Tuesday, January 19, 2010

Deixa Ela Entrar


Plano aberto.

por Kleber Mendonça Filho
cinemascopio@gmail.com


Deixa Ela Entrar (Låt Den Räte Komma in, Suécia, 2008), de Tomas Alfredson, parece respeitar cada traço do gênero ao qual pertence (o filme de horror, com vampiro), ao mesmo tempo em que compensa eventuais choques no espectador com beleza e lirismo. É uma história de amor entre um garoto de 13 anos e uma garota que tem 12. A questão é que (frase já conhecida do filme) "ela tem 12 há muitos e muitos anos".

O filme não é facilmente esquecido pelos que o vêem, e oferece um outro ponto de vista para a atual Twilight-mania, que também lida com elementos vampirescos num universo jovem. A diferença é que os americanos são bate-entopes enlatados, e Deixa Ela Entrar parece ter sido feito a mão. Esse aspecto manual do filme me chama muito a atenção.

Conta a história urbana, discretamente situada nos anos 80, de Oskar, menino que se sente muito só, e ainda tem que lidar com a perseguição de outros garotos na escola e na vizinhança onde mora.

Neva muito no filme, algo que, desde o início, passa a sensação de estarmos numa fábula escandinava, especialmente o plano de abertura, algo de literário no impacto hipnótico da sua imagem. Durante esse plano dá para imaginar alguma voz maternal lendo uma história com gosto, e talvez um pouco de sono.

É numa noite de neve que chega um táxi com uma garotinha, Eli, e um homem que talvez seja o seu pai... Aos poucos, Oskar e Eli farão amizade, e logo irão desenvolver uma relação de amor ligeiramente sensual e cúmplice. O segredo, que faz parte da sinopse oficial de Deixa Ela Entrar, é que Eli é uma vampira. Sem sangue, ela definha.

Alfredson, munido de fotografia não menos do que linda, respeita as convenções ancestrais de histórias de vampiro, dando ao seu filme um aspecto clássico interessantíssimo, a base perfeita sobre a qual ele trará seus toques pessoais. Eli dorme, por exemplo, de dia e só sai à noite. Ela só pode entrar na casa de alguém se for convidada pela pessoa.

Aos poucos, a presença de Eli na vizinhança vai sendo transformada em sangue, numa série de incidentes pequenos e grandes, todos muito bem filmados.

Curioso como em Hollywood, onde corre mais dinheiro, balança-se muito a câmera na escuridão, e não vemos muita coisa no meio da barulheira.
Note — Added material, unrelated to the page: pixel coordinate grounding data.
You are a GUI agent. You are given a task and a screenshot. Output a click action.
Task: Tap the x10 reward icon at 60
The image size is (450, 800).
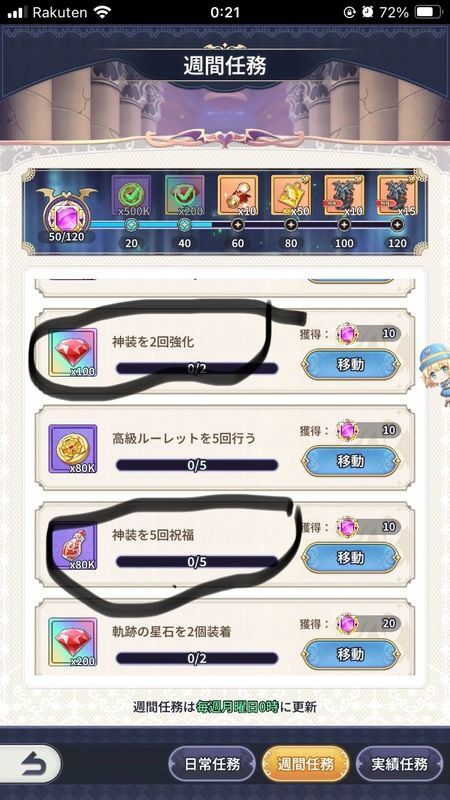point(238,196)
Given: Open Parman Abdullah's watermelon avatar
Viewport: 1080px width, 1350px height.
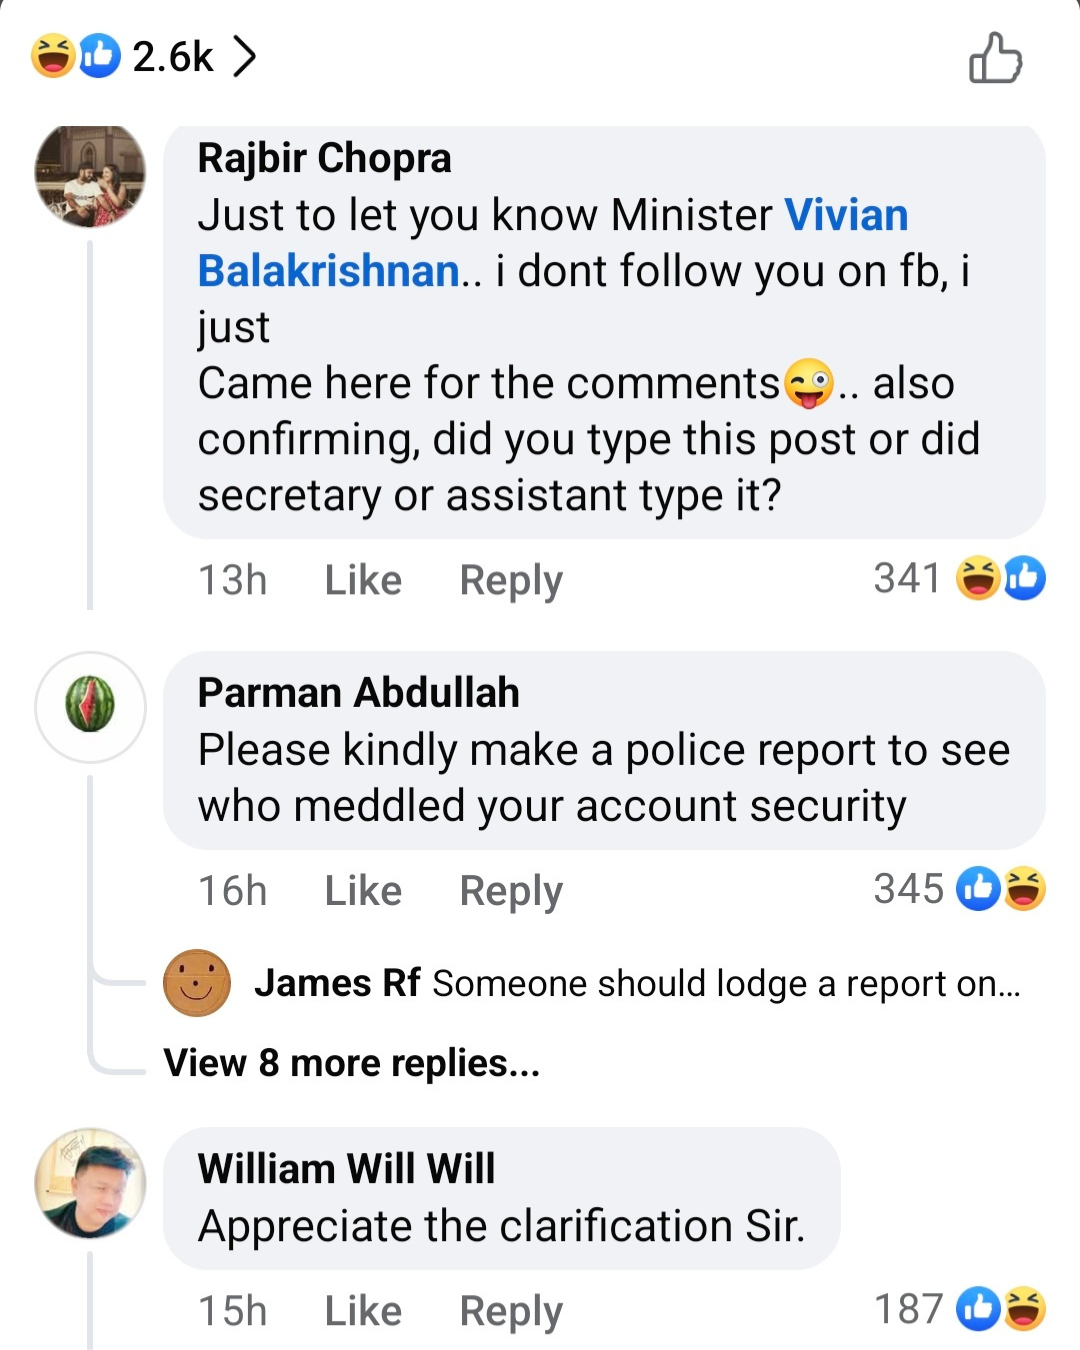Looking at the screenshot, I should pyautogui.click(x=90, y=706).
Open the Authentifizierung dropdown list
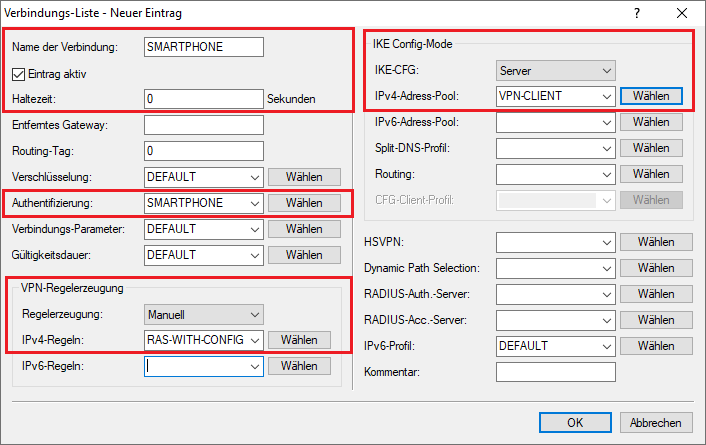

Num filme europeu como esse, as imagens mais aterradoras, compostas por discretos efeitos digitais, são filmadas abertas e 100% nítidas. Não há nada a esconder.

O filme é um exemplo a ser citado num mercado internacional que, cada vez mais, investe em produtos globalizados falados em língua local, mas que nada mais são do que enlatados "Para Exportação" (O Orfanato?). No caso de Deixa Ela Entrar, já existe o projeto para a versão americana. Dá enorme aflição imaginar os cortes que serão impostos, especialmente na relação doce entre os dois, aqui sublinhada por detalhes de sexualidade precoce que deixam o filme sair ileso, e ainda com o moral alto.

Há inúmeros aspectos que enriquecem o filme a partir de coisas que não são ditas. Deixa Ela Entrar suspeita que o espectador é inteligente, que tem compaixão e que entende a mecânica da dependência no outro, e como amores antigos se desfazem e como outros novos surgem. Belo filme.